Saved data entries
━━━━━━━━━━━━━━━━━━━━
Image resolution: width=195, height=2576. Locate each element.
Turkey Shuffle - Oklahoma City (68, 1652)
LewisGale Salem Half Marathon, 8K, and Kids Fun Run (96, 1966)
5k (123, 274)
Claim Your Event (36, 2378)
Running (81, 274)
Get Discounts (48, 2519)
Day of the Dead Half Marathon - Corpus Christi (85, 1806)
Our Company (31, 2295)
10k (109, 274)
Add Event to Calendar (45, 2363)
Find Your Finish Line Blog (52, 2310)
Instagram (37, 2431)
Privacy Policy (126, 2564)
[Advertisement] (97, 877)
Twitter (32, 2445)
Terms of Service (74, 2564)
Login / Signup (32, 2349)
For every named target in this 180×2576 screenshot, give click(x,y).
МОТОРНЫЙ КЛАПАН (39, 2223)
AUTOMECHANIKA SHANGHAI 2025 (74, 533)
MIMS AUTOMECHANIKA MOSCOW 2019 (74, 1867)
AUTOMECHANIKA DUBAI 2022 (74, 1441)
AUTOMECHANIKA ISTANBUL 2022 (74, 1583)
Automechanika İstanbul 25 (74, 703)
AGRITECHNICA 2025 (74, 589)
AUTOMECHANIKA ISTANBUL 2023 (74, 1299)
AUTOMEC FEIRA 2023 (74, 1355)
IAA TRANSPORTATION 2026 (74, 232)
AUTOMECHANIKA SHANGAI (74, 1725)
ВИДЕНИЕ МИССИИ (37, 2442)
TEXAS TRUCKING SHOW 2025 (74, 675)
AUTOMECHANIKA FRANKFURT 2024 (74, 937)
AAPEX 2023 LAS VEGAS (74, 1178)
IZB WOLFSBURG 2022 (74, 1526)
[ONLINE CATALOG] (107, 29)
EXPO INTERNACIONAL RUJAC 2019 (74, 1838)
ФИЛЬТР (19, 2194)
━━━━━━━━━━━━━━━━━━━━
Among the lines of the records above, count those holding the string "ISTANBUL", and report only the number.

2